Cody Johnson Team 15 – Assignment One

Thesis: Authors of the New York Times articles “Why Our Memory Fails Us” and “Comment Is King”, Christopher Chabris, Daniel Simons and Virginia Heffernan use logos, pathos and ethos to establish their perspectives.

In her critique of online commentary, Heffernan uses logos to point out how readers such as Joshua911 have posted comments that read “Awful place. Awful change. Awful analysis. Awful writer. Awful country. Awful.” Suggesting that better filtering of unsubstantiated comments needs to be created in order to keep the integrity of newspaper journalism.

Heffernan details through logos how political columnist Anne Applebaum, who was declared in 2008 by Foreign Policy magazine as “one of the world’s most sophisticated thinkers”, often sees her online columns ridiculed with little reasoning behind the comments. Heffernan’s greatest moment of pathos is seen when she writes “…it makes it hard to keep listening for the clearer, brighter, rarer voices nearly drowned out in the online din.” We all can feel like small fish in the big sea that is the internet, thus her connection between our emotions and the logos behind an unchecked online commentary medium is warranted. (good point)

The second article “Why Our Memory Fails Us”, in contrast to Heffernan, sees its authors Chabris and Simons use logos, pathos and ethos throughout their article to support their positions. Logos and ethos is used to support their criticisms in how we affirm our own memories by showing examples of how astrophysicist Neil Degrasse Tyson found himself in a situation of memory misrepresentation while still being regarded as extremely credible.

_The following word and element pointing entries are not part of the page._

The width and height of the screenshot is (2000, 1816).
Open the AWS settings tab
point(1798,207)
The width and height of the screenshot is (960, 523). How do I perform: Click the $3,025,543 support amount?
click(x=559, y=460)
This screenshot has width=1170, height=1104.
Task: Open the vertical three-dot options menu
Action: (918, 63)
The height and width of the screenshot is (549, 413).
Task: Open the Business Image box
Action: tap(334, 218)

Chabris and Simons also use logos and pathos when they write “We recall events easily and often, at least if they are important to us, but only rarely do we find our memories contradicted by evidence, much less take the initiative to check if they are right.” This usage of logos and pathos instantaneously causes the reader to think of memories that may be incorrect, thus we connect as readers to their attribution of ethos and logos in this manner.

The most substantial form of ethos in their column is when Chabris and Simons connect their previous logos mode when they write “…Memory failures that resemble Dr. Tyson’s…have led to false convictions, and even death sentences.” Through this use of ethos, readers are maneuvered into remembering cases they have heard about involving improper convictions, thus validating their claims and positions.

The top readers comments within the NYT are their own reflection of ethos, pathos and logos. Ethos is seen in Neil Degrasse Tyson’s comment as readers attach credibility and authority to his own verified account and comment. The second comment from Keith Dow is a form of logos because although there are elements of satire in his response, he uses quotes from President Bush to validate his position. The final comment from Jacob Sommer is a great example of pathos as his response relates to the articles own points of pathos on the detrimental mistakes that can be made from memory mistakes. I believe that from these reader’s picks we can deduce that perhaps people connect with the rhetorical mode they connected with most within their reading.

I believe that while an editor’s picks section in the comments would be most beneficial, the NYts are treating their reader’s picks section properly by instituting a recommendation tab with every comment.


Well-written, clear and concise. Good analysis. Make sure you review the rubric for all the assignments.